What you are asked to do: Copy out the full workers' compensation appeal decision below, word for word and unchanged.

Title: 

APD 020625

Significant Decision

Date: 

April 18, 2002

Issues: 

Disabilty/Existence-Duration, Existence of Compensable Inj

Table of Contents

APD 020625

This appeal arises pursuant to the Texas Workers’ Compensation Act, TEX. LAB. CODE ANN. § 401.001 et seq. (1989 Act). A contested case hearing (CCH) was scheduled for November 20, 2001, but the appellant (claimant) failed to appear. The show cause hearing and hearing on the merits was held on February 7, 2002. She found that the claimant did not sustain a compensable injury on _______________; that she did not have disability; and that the claimed injury did not extend to her thoracic spine or radiating pain to the upper extremity.

The claimant has appealed the adverse determinations. The respondent (carrier) responds that while it is unclear from the claimant’s appeal that all three findings have been appealed, the hearing officer’s decision is supported by sufficient evidence.

DECISION

Reversed and rendered in part, affirmed in part.

The claimant in this case contended that, as she pushed off from the armrests of her office chair while rising from it at the end of the workday, after doing data entry and typing, she felt a snap in her middle back on the right side. (Medical records indicated low back pain.) She developed considerable pain by the time she arrived home. This occurred on Saturday, _______________. There was also testimony that the claimant, who was headed to a grandchild’s birthday party that was going to have a “moonwalk,” demonstrated her jumping technique for her coworkers. The claimant did not attend the party due to pain.

Data:
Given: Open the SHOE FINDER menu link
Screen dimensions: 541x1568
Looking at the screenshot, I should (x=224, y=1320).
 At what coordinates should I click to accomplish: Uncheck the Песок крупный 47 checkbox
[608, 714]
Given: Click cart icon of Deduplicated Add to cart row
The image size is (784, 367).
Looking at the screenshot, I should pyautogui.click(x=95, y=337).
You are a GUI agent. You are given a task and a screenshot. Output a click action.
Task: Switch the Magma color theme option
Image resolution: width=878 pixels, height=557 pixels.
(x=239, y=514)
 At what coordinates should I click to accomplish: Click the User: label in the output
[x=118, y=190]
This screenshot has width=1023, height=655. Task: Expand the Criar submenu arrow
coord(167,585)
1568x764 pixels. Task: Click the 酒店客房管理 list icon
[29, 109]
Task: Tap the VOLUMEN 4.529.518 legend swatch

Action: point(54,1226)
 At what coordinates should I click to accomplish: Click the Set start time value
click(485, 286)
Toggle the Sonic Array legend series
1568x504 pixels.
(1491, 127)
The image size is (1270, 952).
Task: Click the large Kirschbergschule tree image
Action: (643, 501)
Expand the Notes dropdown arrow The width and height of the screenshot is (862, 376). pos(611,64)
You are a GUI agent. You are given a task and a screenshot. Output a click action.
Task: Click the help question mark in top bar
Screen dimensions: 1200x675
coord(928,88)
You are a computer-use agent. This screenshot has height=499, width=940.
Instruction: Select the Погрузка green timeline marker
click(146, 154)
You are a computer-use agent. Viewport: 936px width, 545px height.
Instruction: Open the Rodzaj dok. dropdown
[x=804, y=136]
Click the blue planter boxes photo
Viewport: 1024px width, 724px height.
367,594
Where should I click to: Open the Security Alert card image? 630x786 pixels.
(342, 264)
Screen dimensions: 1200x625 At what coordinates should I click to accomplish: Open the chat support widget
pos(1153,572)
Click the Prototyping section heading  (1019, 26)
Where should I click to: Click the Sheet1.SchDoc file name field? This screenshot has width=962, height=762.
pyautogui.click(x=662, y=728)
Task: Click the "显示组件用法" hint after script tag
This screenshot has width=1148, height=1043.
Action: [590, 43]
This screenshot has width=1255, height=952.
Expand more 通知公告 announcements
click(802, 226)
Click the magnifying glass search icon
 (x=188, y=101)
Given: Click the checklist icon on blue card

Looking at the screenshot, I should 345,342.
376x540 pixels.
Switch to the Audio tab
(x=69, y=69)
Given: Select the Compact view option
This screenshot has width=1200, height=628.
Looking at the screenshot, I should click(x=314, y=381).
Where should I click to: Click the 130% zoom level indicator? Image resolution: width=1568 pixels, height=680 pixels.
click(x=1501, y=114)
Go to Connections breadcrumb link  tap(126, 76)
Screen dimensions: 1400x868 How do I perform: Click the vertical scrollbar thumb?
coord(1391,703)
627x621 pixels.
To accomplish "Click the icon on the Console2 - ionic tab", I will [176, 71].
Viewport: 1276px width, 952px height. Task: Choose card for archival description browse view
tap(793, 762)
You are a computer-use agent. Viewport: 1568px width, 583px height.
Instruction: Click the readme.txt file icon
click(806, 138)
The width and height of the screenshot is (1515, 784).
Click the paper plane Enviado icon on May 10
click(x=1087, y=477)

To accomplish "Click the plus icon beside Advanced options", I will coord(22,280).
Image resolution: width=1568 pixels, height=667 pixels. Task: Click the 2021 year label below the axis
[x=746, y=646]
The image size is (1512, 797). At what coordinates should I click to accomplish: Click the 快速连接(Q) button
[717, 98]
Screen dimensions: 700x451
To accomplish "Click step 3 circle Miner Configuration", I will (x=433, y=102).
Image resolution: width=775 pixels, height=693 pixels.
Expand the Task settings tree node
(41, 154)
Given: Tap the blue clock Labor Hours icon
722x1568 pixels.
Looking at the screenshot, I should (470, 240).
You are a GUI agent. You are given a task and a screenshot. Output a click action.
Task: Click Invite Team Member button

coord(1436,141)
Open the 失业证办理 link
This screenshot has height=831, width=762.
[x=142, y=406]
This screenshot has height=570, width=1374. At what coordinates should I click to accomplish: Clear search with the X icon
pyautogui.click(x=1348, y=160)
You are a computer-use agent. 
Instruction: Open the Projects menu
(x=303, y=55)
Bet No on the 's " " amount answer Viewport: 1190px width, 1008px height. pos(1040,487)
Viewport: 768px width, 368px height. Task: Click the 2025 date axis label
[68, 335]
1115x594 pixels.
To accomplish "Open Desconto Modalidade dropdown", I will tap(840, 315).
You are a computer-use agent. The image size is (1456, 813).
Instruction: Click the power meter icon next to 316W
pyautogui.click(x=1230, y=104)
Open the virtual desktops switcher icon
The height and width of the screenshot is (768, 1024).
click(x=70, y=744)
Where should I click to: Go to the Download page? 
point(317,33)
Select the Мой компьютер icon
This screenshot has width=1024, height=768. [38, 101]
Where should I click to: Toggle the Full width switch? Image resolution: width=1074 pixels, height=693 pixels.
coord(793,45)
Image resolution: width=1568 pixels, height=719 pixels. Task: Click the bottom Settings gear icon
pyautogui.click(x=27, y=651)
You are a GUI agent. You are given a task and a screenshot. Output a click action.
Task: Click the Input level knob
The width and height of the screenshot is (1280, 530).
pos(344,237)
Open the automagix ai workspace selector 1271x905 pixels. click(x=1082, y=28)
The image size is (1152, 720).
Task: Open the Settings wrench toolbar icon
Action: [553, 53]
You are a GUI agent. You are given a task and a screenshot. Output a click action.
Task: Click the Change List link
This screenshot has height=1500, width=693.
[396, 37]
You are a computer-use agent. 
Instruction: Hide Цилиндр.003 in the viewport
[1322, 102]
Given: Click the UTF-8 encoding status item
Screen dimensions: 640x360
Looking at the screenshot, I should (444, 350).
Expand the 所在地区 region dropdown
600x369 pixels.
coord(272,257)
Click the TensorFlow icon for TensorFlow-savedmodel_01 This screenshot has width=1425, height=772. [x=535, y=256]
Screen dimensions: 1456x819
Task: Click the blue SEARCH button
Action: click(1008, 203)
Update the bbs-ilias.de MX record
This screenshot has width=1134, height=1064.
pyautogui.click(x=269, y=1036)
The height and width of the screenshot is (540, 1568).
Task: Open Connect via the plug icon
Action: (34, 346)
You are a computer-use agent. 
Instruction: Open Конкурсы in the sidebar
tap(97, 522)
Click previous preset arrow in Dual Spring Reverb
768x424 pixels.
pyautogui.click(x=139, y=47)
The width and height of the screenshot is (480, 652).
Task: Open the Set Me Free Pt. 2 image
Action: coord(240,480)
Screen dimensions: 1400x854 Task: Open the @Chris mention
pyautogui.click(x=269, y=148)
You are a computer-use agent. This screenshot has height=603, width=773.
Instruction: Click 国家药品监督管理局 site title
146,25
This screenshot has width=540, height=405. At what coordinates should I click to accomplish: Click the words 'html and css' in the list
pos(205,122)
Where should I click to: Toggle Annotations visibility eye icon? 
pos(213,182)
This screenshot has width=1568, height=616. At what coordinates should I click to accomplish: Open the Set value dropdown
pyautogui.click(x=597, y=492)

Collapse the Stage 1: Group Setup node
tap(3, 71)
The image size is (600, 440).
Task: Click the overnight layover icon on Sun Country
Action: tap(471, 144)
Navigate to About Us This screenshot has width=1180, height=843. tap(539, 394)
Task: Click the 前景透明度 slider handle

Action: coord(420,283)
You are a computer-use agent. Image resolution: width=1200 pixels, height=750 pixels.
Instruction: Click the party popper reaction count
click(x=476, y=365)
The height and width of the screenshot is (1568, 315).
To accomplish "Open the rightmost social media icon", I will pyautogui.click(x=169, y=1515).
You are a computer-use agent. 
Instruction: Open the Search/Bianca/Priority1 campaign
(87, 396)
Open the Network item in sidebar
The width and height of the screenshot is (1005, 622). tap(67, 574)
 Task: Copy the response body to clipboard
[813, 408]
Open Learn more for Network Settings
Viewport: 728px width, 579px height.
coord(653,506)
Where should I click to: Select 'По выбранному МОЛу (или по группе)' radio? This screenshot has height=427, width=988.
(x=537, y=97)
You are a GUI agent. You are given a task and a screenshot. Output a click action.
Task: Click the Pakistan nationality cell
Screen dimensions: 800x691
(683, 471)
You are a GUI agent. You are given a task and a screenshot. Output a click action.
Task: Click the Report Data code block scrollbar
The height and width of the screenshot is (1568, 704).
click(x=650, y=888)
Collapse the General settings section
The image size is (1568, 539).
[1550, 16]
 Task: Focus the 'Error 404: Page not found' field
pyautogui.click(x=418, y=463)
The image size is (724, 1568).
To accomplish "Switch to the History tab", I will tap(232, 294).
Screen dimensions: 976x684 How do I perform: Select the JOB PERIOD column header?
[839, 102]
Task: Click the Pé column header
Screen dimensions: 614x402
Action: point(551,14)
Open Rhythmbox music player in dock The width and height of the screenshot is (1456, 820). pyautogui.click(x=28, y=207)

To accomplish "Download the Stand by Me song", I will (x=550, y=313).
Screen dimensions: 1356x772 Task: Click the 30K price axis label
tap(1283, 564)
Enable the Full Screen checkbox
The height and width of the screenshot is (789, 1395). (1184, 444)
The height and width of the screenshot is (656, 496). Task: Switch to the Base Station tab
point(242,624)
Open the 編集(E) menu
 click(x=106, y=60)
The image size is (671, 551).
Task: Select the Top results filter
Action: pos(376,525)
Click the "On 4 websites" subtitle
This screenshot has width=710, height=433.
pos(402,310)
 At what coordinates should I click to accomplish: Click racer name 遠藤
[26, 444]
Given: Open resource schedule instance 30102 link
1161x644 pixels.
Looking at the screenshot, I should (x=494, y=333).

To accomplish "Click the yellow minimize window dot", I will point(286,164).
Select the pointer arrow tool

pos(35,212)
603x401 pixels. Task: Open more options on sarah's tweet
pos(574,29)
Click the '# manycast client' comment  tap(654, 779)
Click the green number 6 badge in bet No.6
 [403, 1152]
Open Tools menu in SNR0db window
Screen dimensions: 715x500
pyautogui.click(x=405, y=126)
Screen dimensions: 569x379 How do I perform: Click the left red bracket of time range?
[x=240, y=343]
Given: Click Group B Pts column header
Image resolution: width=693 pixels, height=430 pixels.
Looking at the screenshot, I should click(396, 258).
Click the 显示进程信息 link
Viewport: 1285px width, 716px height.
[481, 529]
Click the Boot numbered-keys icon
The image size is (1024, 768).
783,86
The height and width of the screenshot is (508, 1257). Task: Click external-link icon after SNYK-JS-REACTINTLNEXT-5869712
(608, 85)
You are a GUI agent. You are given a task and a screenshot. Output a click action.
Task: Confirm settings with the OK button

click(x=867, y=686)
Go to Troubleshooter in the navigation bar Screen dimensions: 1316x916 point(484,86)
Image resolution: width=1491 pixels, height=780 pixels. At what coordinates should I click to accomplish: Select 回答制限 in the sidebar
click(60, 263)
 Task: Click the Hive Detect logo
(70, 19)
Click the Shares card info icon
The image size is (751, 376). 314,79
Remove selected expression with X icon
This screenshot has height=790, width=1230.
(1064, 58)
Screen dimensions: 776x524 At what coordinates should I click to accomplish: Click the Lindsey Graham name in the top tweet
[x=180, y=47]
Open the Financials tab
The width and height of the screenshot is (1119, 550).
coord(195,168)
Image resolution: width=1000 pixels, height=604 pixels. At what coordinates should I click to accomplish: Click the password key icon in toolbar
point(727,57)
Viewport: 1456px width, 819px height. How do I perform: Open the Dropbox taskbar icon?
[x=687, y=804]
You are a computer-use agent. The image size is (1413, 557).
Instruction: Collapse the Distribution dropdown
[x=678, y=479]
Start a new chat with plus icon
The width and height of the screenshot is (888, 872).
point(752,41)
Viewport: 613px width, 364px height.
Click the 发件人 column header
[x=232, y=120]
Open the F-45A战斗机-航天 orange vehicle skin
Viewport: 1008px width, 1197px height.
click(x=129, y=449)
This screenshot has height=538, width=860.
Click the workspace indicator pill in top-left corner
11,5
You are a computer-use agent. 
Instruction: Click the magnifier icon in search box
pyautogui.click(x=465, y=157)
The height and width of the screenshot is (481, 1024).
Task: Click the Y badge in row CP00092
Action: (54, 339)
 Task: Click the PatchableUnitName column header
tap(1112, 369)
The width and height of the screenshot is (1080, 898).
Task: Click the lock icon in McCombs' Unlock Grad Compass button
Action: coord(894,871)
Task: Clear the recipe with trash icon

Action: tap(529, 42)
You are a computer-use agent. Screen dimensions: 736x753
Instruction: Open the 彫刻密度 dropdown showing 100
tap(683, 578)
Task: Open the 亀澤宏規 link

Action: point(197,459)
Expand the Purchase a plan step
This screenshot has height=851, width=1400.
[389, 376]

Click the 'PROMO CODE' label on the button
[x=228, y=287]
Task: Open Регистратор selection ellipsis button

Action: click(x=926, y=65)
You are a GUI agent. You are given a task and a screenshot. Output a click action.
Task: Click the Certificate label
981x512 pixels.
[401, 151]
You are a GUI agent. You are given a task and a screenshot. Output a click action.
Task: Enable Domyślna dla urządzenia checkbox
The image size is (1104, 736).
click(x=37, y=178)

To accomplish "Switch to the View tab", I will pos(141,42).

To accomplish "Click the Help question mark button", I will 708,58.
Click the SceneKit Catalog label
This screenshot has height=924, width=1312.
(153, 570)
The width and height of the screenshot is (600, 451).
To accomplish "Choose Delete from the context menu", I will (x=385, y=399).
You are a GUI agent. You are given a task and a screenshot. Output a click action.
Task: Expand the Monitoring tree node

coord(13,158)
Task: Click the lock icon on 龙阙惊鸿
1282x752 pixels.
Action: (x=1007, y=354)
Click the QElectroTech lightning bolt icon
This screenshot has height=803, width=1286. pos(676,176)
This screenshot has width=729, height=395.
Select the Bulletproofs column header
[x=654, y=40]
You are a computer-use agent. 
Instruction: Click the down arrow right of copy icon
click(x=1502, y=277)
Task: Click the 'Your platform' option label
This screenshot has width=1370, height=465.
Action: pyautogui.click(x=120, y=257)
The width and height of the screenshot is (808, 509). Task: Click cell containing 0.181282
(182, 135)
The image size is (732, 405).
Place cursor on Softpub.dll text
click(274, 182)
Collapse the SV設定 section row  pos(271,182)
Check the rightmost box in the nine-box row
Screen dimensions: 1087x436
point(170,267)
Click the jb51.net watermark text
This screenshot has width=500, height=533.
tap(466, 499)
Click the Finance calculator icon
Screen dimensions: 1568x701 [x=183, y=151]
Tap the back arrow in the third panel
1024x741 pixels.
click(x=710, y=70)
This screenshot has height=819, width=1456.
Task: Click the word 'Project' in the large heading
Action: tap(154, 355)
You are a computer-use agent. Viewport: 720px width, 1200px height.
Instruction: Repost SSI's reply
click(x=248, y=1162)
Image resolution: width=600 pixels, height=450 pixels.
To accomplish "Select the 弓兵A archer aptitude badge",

Task output:
Title: 

APD 020625

Significant Decision

Date: 

April 18, 2002

Issues: 

Disabilty/Existence-Duration, Existence of Compensable Inj

Table of Contents

APD 020625

This appeal arises pursuant to the Texas Workers’ Compensation Act, TEX. LAB. CODE ANN. § 401.001 et seq. (1989 Act). A contested case hearing (CCH) was scheduled for November 20, 2001, but the appellant (claimant) failed to appear. The show cause hearing and hearing on the merits was held on February 7, 2002. She found that the claimant did not sustain a compensable injury on _______________; that she did not have disability; and that the claimed injury did not extend to her thoracic spine or radiating pain to the upper extremity.

The claimant has appealed the adverse determinations. The respondent (carrier) responds that while it is unclear from the claimant’s appeal that all three findings have been appealed, the hearing officer’s decision is supported by sufficient evidence.

DECISION

Reversed and rendered in part, affirmed in part.

The claimant in this case contended that, as she pushed off from the armrests of her office chair while rising from it at the end of the workday, after doing data entry and typing, she felt a snap in her middle back on the right side. (Medical records indicated low back pain.) She developed considerable pain by the time she arrived home. This occurred on Saturday, _______________. There was also testimony that the claimant, who was headed to a grandchild’s birthday party that was going to have a “moonwalk,” demonstrated her jumping technique for her coworkers. The claimant did not attend the party due to pain.